We stopped by the studio black box theatre where Kyle and I helped macgyver a lot of student shows with $6, some flashlights, and a lot of tape.
Old Gym, the crumbling building that houses the costume shop, a dance studio, and a lot of complicated feelings for me. Some of both my happiest and most heartbreaking memories from college were set in that building.
And the steps down to the quad referred to as The Ashtray. This place used to host renegade student shows, Muggle Quidditch tournaments, and countless “jump photo” sessions by a classmate. I couldn’t help make Kyle take a new one of me, for old time’s sake.
What I think surprised me the most about this trip is that how strongly some memories affected me, and how strongly others didn’t. Walking past classrooms I’d once sat it, peering in the window of old rehearsal spaces, I felt very little other than the thrill of being somewhere familiar. But walking down Main St past all the decrepit slums made my heart beat faster and in a few occasions, my eyes well up. Standing in front of the impressive brick hall of my alma mater did nothing to me, but sitting in a dark, dank dive bar put a smile on my face that I couldn’t wipe away.

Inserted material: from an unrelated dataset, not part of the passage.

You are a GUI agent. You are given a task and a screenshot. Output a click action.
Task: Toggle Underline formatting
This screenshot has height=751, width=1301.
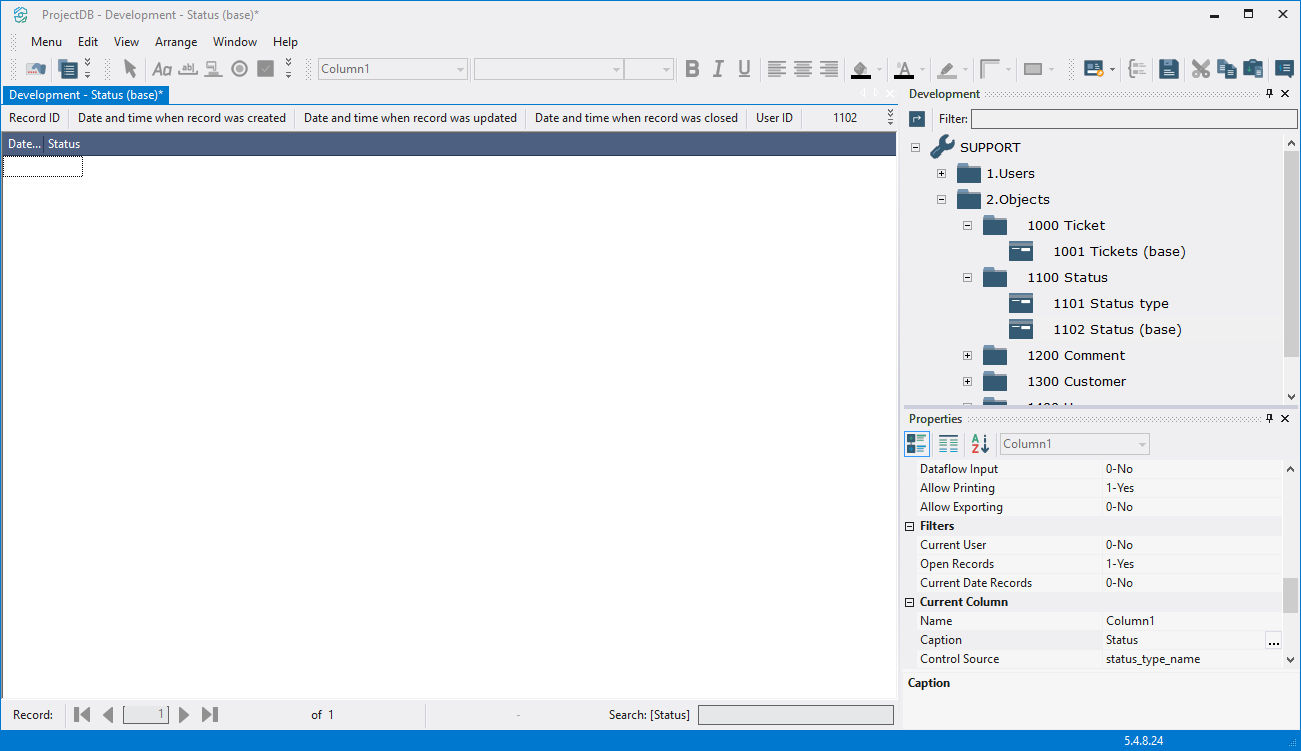click(x=744, y=69)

And I realize why. It’s not the college I miss. Millikin the institution can go fuck itself. (Especially if they keep calling me at work and asking for $365, which, incidentally, is about half a month’s rent so fuck off. ) But Millikin the place is what’s special. It’s the place where I spent time with friends, laughed and felt loved. It’s where I came into myself and began to explore myself as an independent adult. It’s where I had my first drink, learned some of my hardest lessons, made some of my dearest friends, and rose to my some of my hardest challenges. It’s not the classes I loved, but the people I met in them. Not the projects I did, but the long nights around a kitchen table working together on them. And it wasn’t the shows, it was the challenges they presented that I loved.
It’s very easy for Kyle and I to be bitter about our alma mater. We left with a bad taste in our mouths, we have near-useless degrees from a college no one’s ever heard of, we’re balls-deep in student loan payments, and our career paths have strayed significantly from our area of study. (Let’s face it, every moment we spent in Shakespeare, History of Styles, and Biology of Foods was a monumental fucking waste of time.) But for better or worse, my college years will hold a special place in my heart. If it weren’t for those years in Decatur, I wouldn’t have the career I have today, the husband I have today, and I wouldn’t be the person I am today.
And if for no other reason, I will forever be grateful for that.